In the entries starting at the line that contains "Given: Click the Inspect" and ending at the line that contains "coord(437,679)", switch "Firebug" to "DevTools" and leave everything else as it is. Write out only those lines.
═══ SUPPLIED DATA
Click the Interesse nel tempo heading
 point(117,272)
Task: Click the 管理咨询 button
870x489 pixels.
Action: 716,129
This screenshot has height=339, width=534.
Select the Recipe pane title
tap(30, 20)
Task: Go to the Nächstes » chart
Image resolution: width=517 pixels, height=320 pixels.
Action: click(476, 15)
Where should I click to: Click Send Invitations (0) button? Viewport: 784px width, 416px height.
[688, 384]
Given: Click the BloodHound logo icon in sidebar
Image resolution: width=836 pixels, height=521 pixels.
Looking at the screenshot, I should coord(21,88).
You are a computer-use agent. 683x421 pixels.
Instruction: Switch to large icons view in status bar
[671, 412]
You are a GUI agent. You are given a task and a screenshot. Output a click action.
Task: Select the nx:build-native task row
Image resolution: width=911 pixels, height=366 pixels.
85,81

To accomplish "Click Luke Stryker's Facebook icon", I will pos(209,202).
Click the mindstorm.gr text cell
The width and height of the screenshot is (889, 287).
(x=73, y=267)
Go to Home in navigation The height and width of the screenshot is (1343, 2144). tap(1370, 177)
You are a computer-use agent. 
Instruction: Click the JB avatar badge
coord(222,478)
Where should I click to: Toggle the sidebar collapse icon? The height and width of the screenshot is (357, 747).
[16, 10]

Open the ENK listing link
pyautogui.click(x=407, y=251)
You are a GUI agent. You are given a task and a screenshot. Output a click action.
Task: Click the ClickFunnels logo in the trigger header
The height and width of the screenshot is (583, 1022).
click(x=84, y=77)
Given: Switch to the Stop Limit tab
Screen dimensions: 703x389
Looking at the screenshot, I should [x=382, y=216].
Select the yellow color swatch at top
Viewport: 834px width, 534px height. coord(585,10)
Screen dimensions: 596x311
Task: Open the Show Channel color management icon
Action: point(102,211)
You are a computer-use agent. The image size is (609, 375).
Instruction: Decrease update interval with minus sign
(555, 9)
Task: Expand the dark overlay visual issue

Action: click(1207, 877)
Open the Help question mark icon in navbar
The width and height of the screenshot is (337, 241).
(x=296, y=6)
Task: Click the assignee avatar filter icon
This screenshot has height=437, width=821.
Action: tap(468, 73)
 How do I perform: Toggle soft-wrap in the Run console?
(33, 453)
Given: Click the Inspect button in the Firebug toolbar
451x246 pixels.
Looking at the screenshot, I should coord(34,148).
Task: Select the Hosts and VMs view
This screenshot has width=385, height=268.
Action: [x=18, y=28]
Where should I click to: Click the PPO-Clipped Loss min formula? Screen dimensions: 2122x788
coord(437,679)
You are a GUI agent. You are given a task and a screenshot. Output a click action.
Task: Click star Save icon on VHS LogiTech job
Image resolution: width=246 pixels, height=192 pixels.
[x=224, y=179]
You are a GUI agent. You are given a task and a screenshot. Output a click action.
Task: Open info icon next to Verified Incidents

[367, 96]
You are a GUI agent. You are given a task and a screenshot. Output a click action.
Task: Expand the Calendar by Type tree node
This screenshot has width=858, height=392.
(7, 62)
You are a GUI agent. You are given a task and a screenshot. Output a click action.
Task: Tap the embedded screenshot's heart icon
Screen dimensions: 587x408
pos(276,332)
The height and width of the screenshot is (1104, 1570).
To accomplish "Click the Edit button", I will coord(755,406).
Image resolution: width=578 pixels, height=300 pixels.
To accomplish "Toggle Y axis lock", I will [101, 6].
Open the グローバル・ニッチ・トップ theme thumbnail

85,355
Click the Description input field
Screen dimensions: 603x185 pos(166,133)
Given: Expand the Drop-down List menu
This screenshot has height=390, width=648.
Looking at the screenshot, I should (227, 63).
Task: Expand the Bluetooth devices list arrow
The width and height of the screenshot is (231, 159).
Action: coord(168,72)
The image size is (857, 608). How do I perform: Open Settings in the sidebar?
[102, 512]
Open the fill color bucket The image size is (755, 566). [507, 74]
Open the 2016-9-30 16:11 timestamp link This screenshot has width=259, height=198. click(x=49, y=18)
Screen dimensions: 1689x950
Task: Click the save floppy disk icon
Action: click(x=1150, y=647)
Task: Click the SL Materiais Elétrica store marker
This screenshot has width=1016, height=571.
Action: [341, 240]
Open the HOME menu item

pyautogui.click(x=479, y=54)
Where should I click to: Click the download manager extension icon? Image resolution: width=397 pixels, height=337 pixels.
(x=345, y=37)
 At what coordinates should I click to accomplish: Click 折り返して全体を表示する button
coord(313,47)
══════
EXPECTED ANSWER:
Given: Click the Inspect button in the DevTools toolbar
451x246 pixels.
Looking at the screenshot, I should coord(34,148).
Task: Select the Hosts and VMs view
This screenshot has width=385, height=268.
Action: [x=18, y=28]
Where should I click to: Click the PPO-Clipped Loss min formula? Screen dimensions: 2122x788
coord(437,679)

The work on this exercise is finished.